Stored data entries
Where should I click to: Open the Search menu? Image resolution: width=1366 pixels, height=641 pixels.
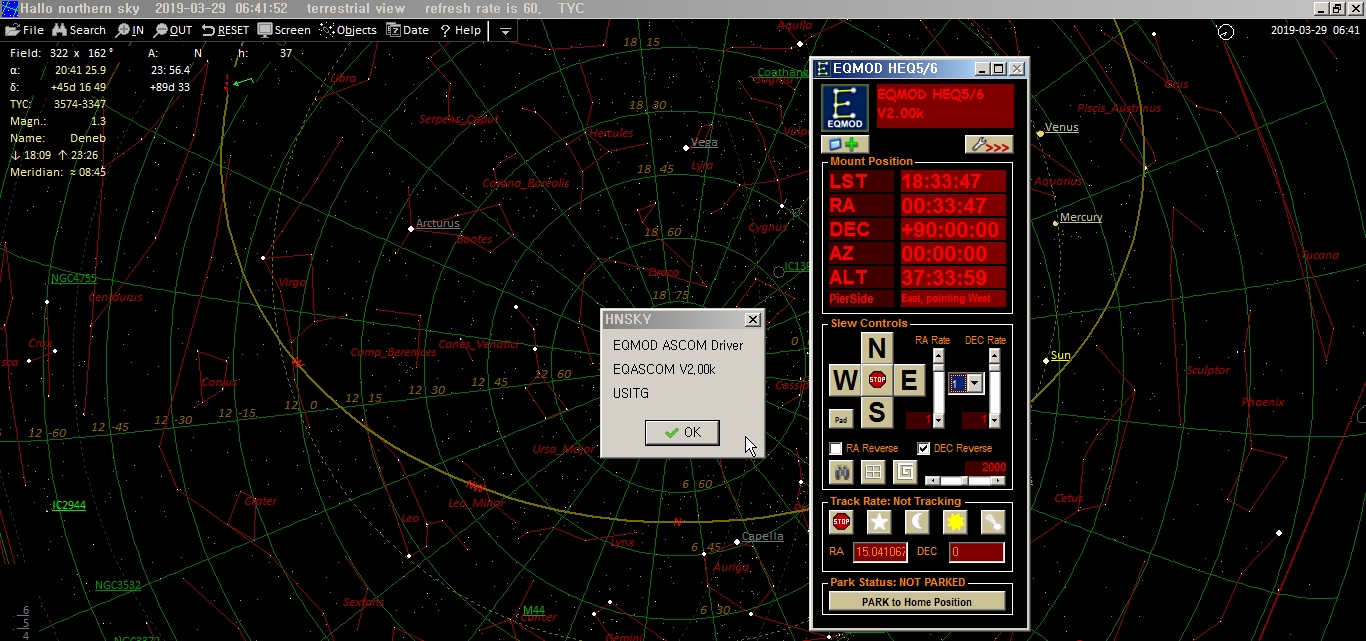pyautogui.click(x=79, y=30)
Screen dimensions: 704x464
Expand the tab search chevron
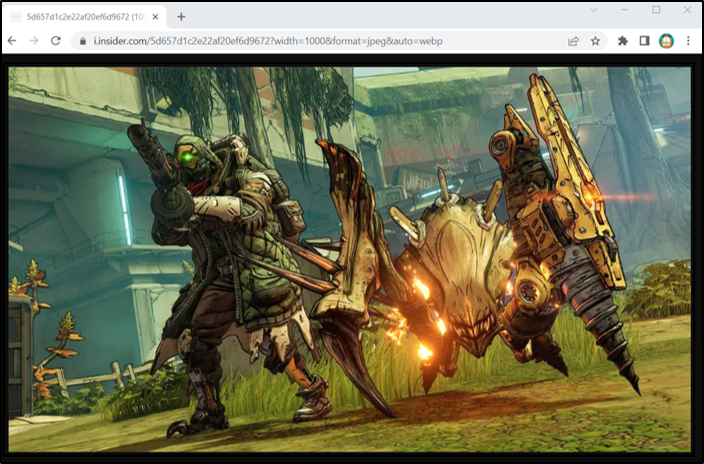click(x=594, y=10)
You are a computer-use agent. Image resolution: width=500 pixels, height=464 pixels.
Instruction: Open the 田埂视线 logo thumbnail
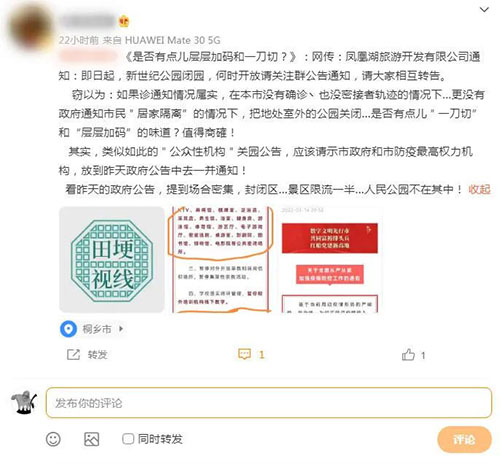click(x=112, y=260)
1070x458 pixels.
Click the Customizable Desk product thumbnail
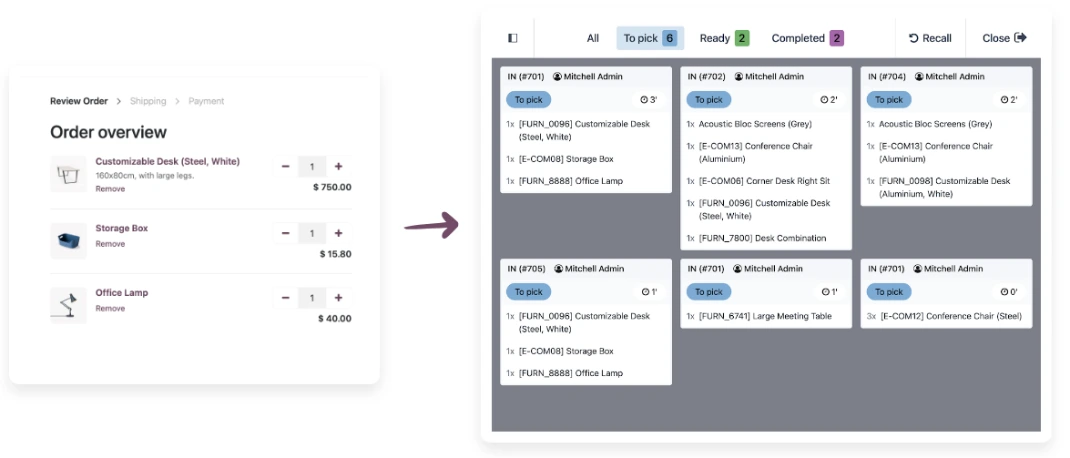tap(68, 174)
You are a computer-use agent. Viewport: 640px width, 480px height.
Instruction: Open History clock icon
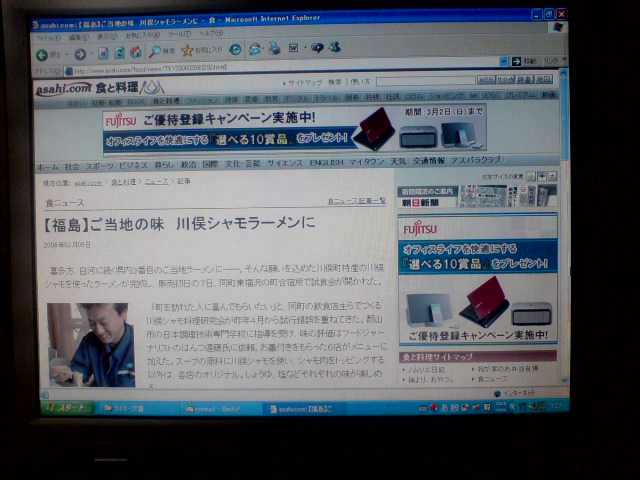(x=235, y=49)
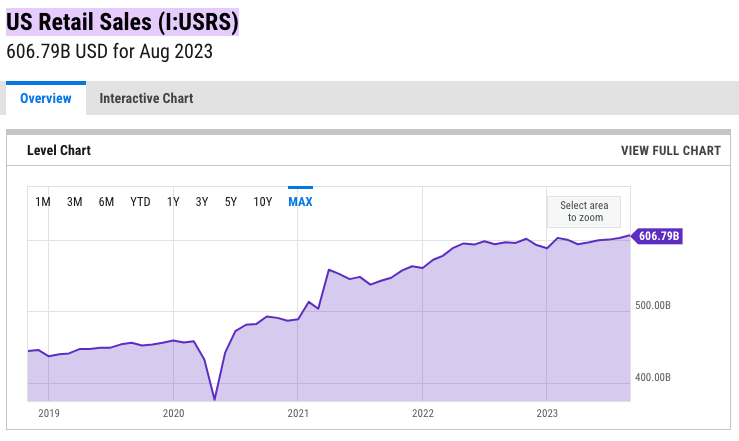Click the 2019 x-axis label
Image resolution: width=739 pixels, height=441 pixels.
tap(49, 412)
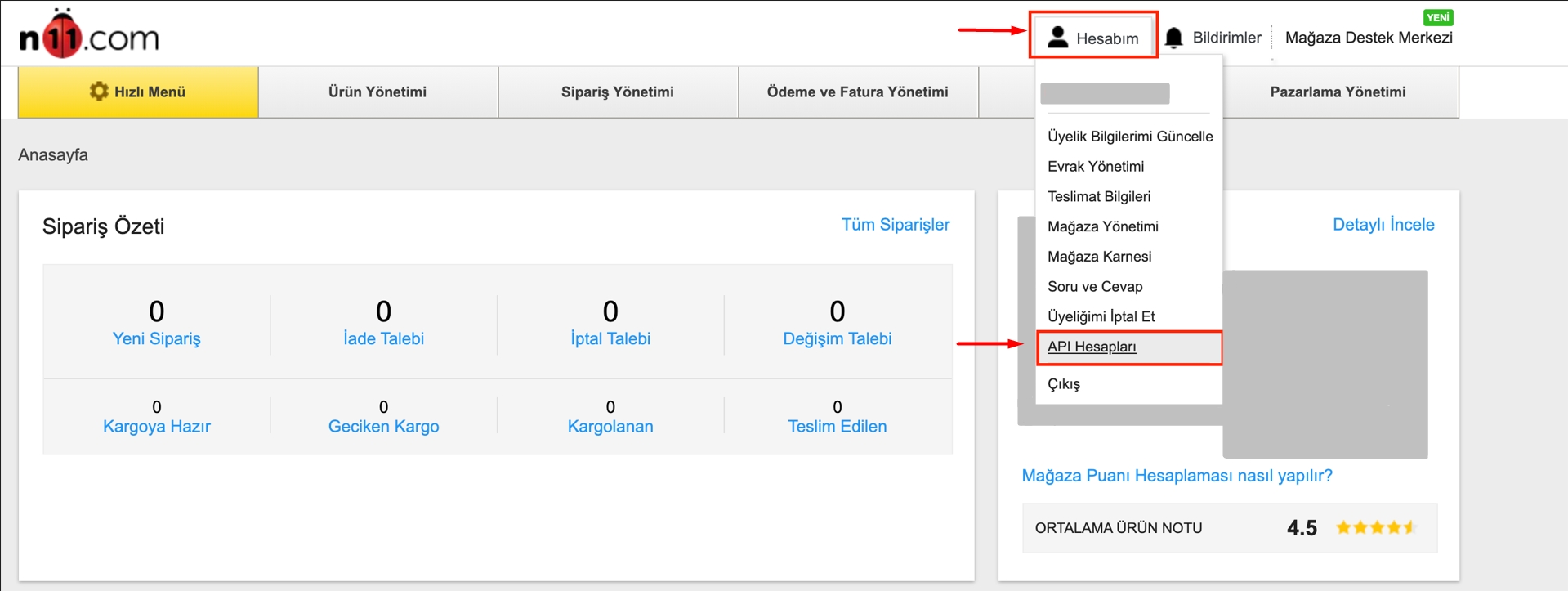Open the Detaylı İncele link
Screen dimensions: 1568x591
tap(1383, 225)
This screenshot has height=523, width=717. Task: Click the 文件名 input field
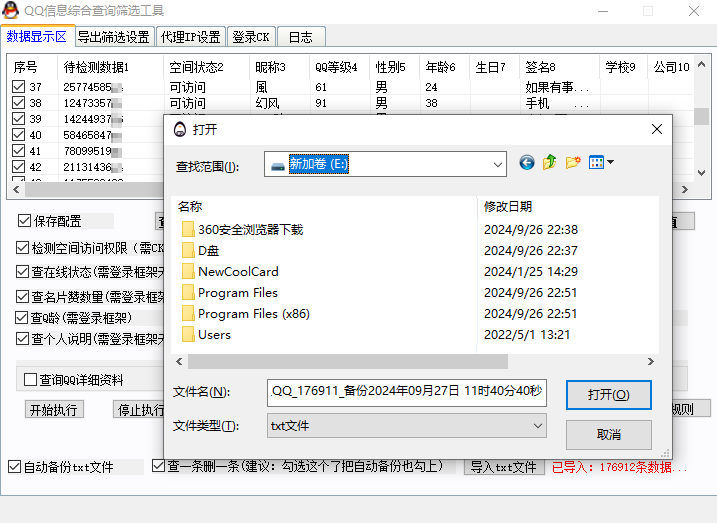click(x=407, y=393)
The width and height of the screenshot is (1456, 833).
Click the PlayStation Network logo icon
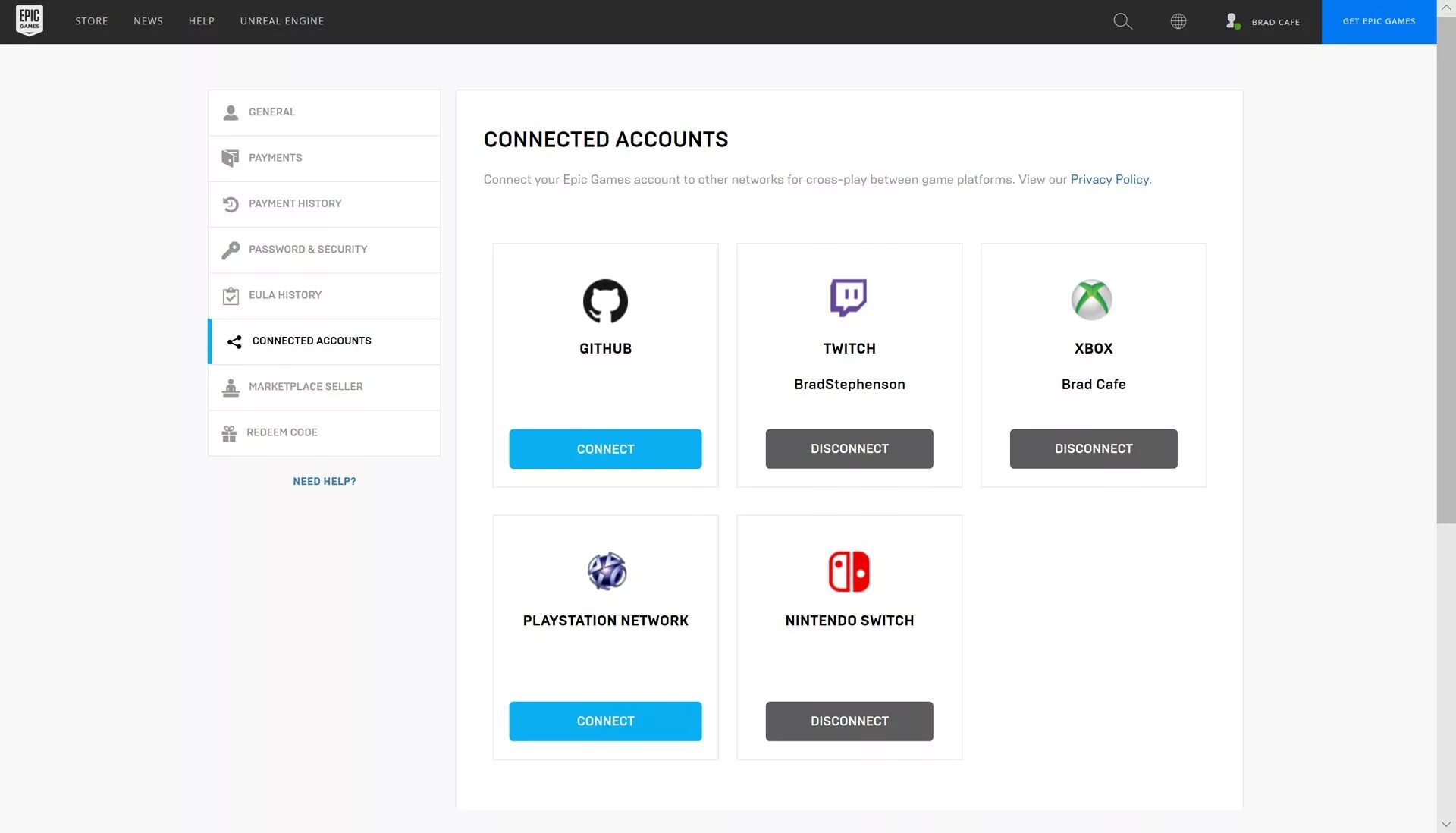point(605,570)
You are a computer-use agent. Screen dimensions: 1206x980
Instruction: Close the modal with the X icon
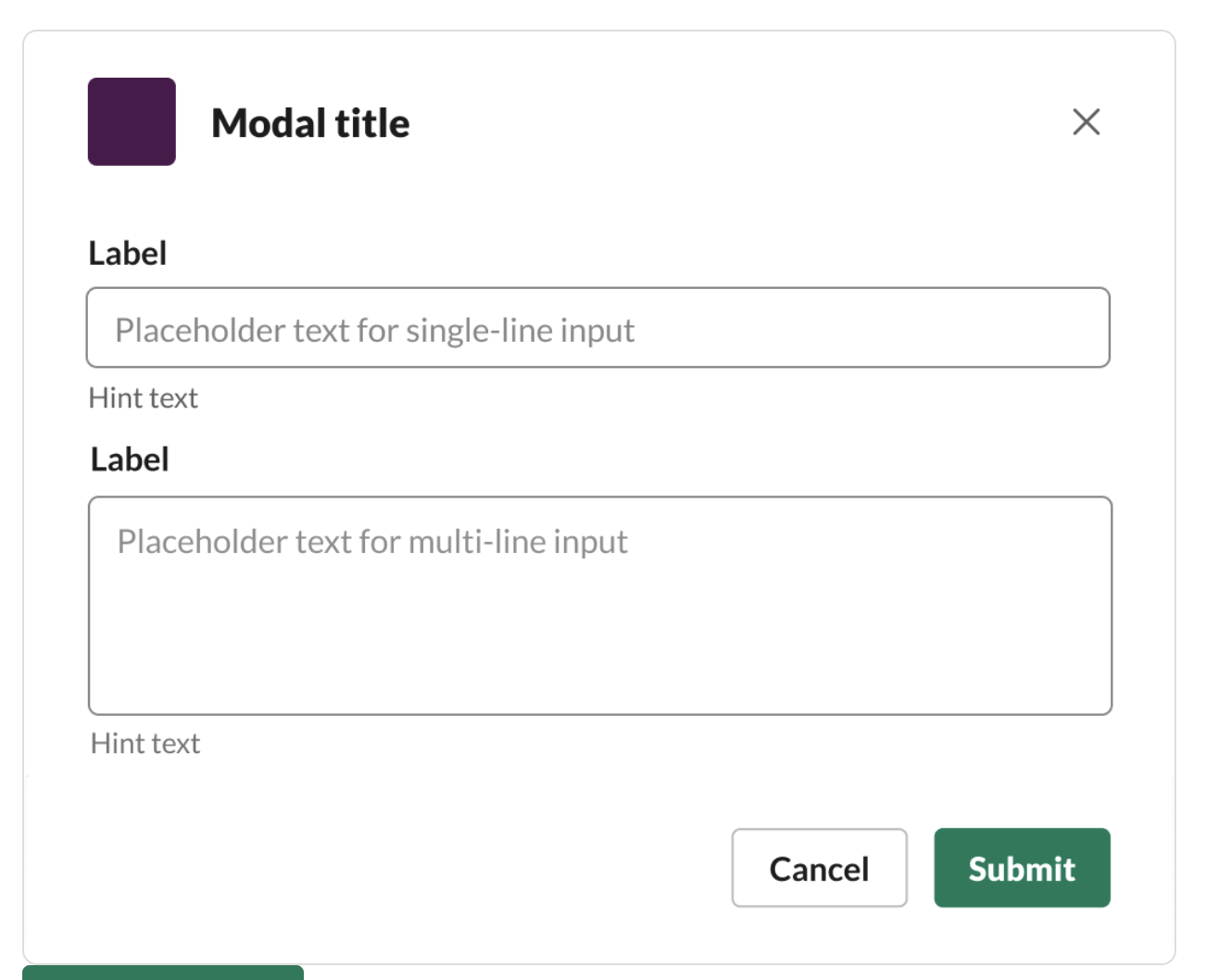click(x=1086, y=121)
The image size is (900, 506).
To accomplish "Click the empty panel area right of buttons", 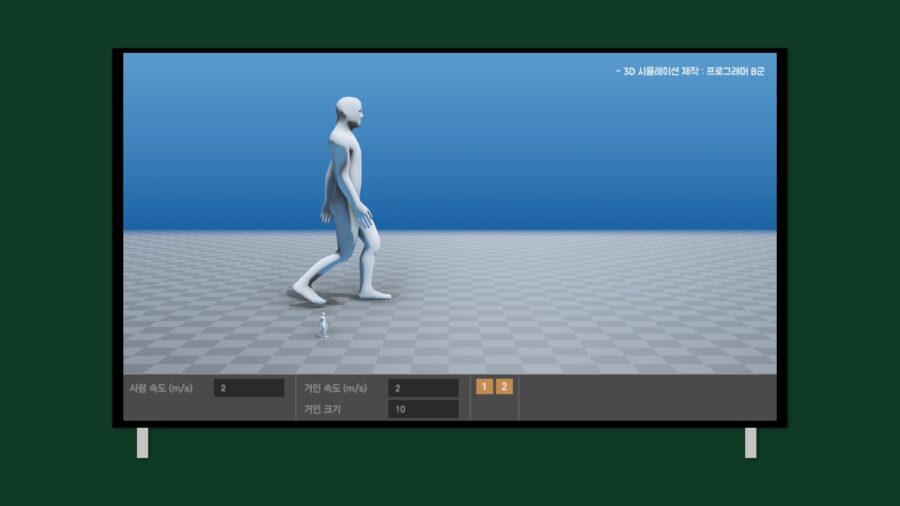I will 645,397.
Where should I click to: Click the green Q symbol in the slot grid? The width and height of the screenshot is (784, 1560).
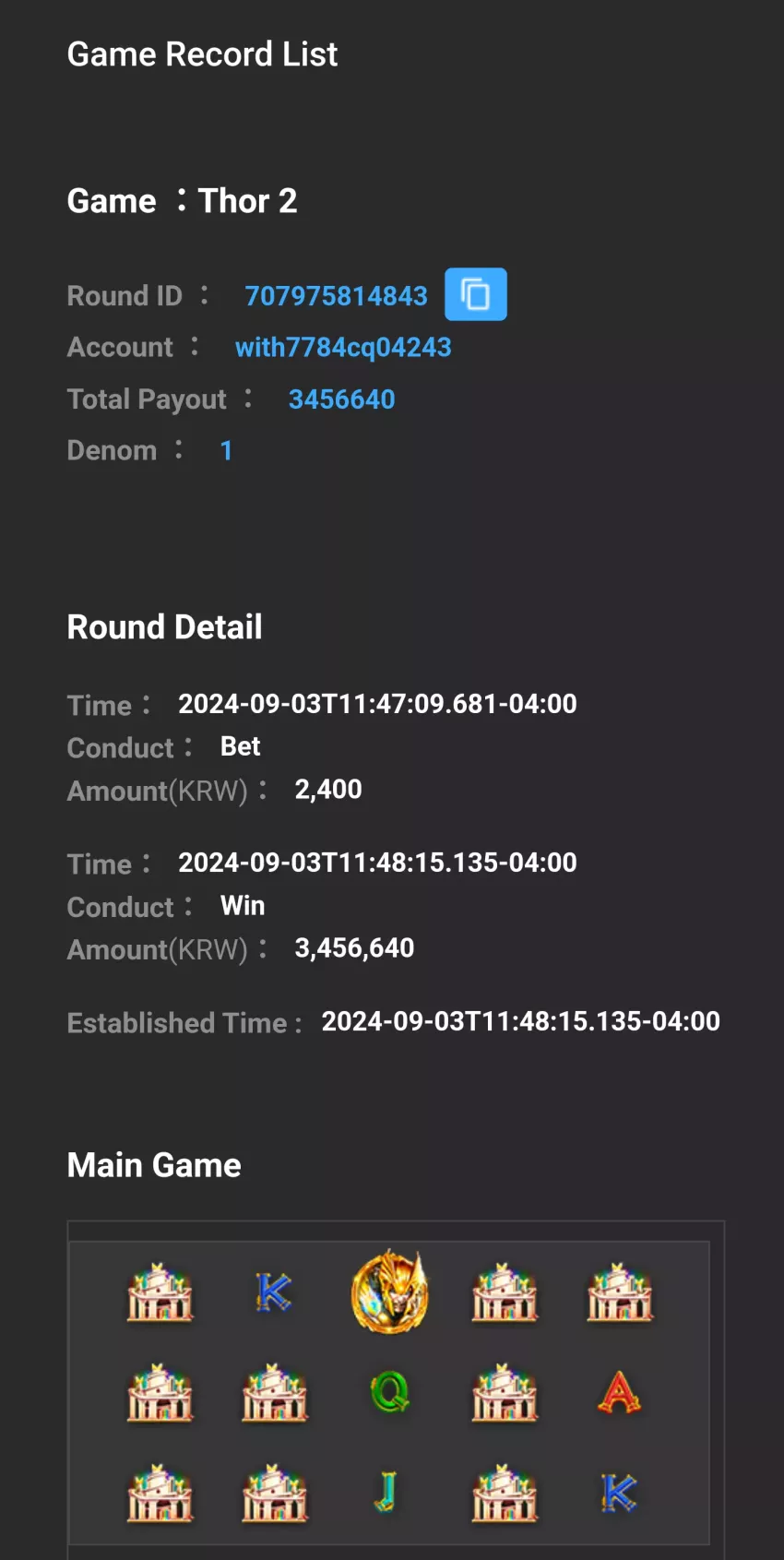tap(390, 1392)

**TASK REQUIREMENTS:**
The answer must be an exact copy of the lines above, from the start of the records through the line with "You are a computer-use agent. Viewport: 640px", and of nothing else; no pictures belong in it.

**EXERCISE ANSWER:**
Where should I click to: Open the Search menu? Image resolution: width=1366 pixels, height=641 pixels.
pyautogui.click(x=79, y=30)
Screen dimensions: 704x464
Expand the tab search chevron
click(x=594, y=10)
You are a computer-use agent. Image resolution: width=500 pixels, height=464 pixels.
Instruction: Open the 田埂视线 logo thumbnail
click(x=112, y=260)
1070x458 pixels.
Click the Customizable Desk product thumbnail
tap(68, 174)
You are a computer-use agent. Viewport: 640px width, 480px height.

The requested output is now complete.